**WHAT YOU ARE ASKED TO DO:**
Exactly the lines from the beginning of the records to the line with "This screenshot has height=920, width=405.", both ends included, are to be given again, and pictures are to be left out.

[Opening EXERCISE INPUTS section]

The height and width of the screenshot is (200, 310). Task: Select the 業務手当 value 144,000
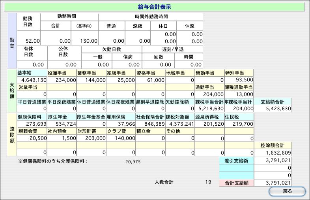91,80
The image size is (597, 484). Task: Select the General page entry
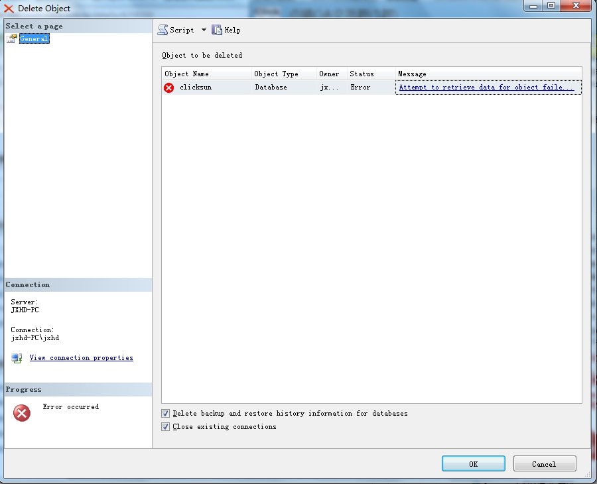pos(34,38)
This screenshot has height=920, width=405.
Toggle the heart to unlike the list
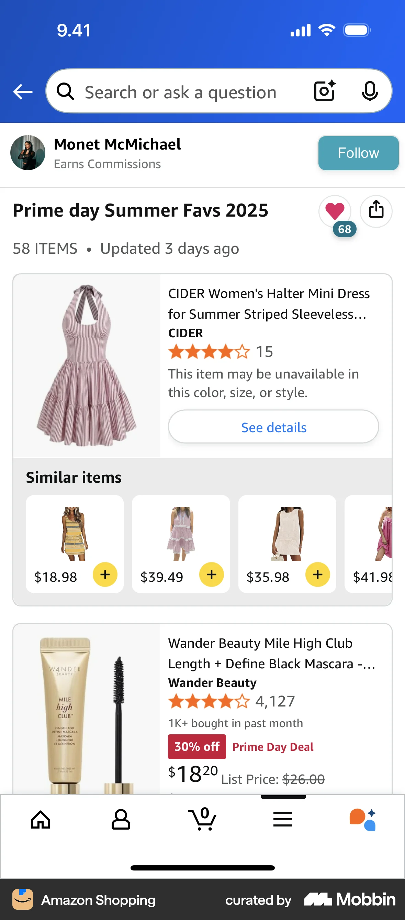[x=335, y=211]
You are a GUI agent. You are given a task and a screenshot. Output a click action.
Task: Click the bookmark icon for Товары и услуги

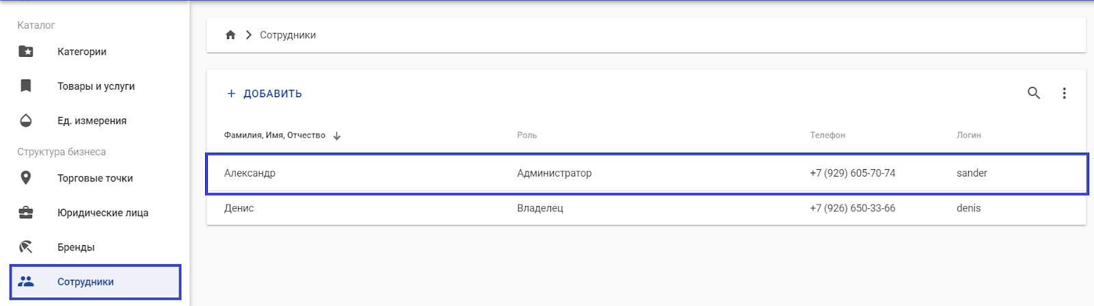click(x=26, y=86)
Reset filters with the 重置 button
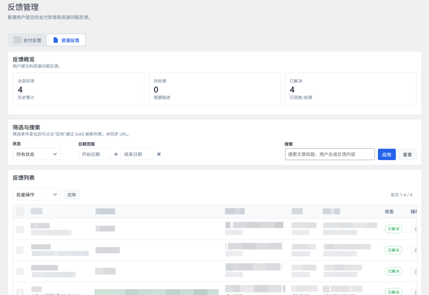 (x=407, y=155)
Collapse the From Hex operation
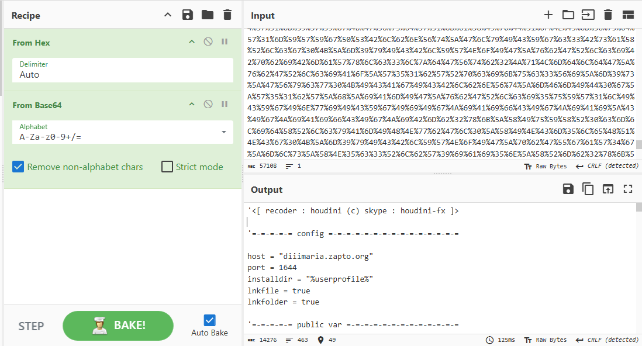642x346 pixels. tap(191, 41)
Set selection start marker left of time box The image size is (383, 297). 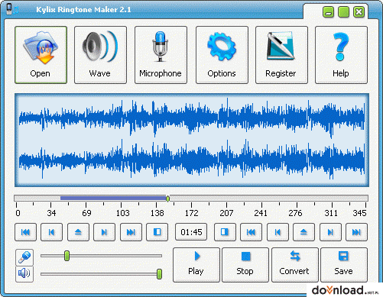pyautogui.click(x=157, y=232)
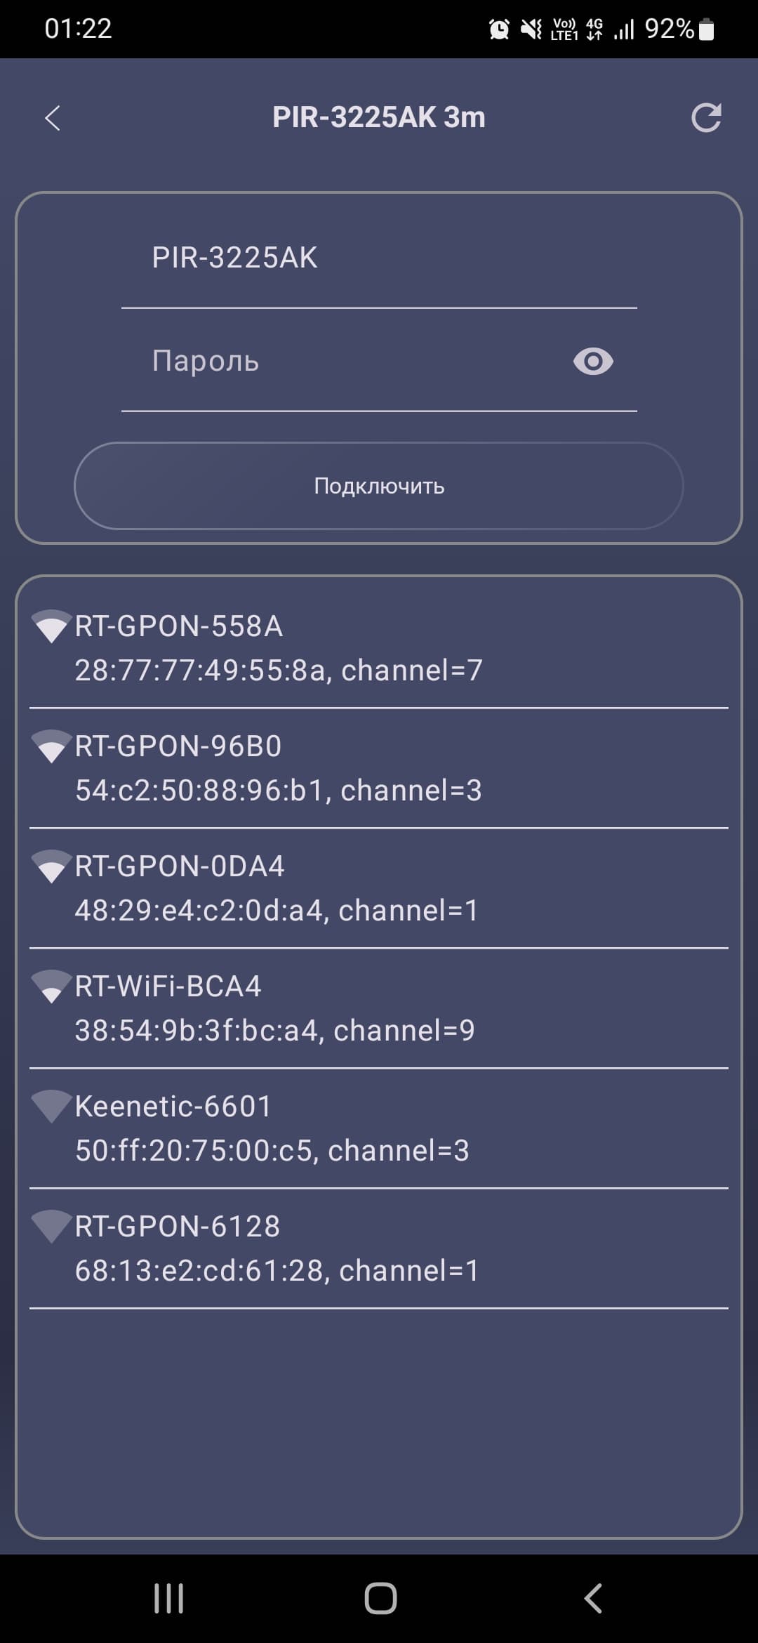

[Closing EXERCISE INPUTS section]

**TASK OUTPUT:**
The height and width of the screenshot is (200, 310). Task: Select the 業務手当 value 144,000
91,80
The image size is (597, 484). Task: Select the General page entry
pos(34,38)
This screenshot has height=920, width=405.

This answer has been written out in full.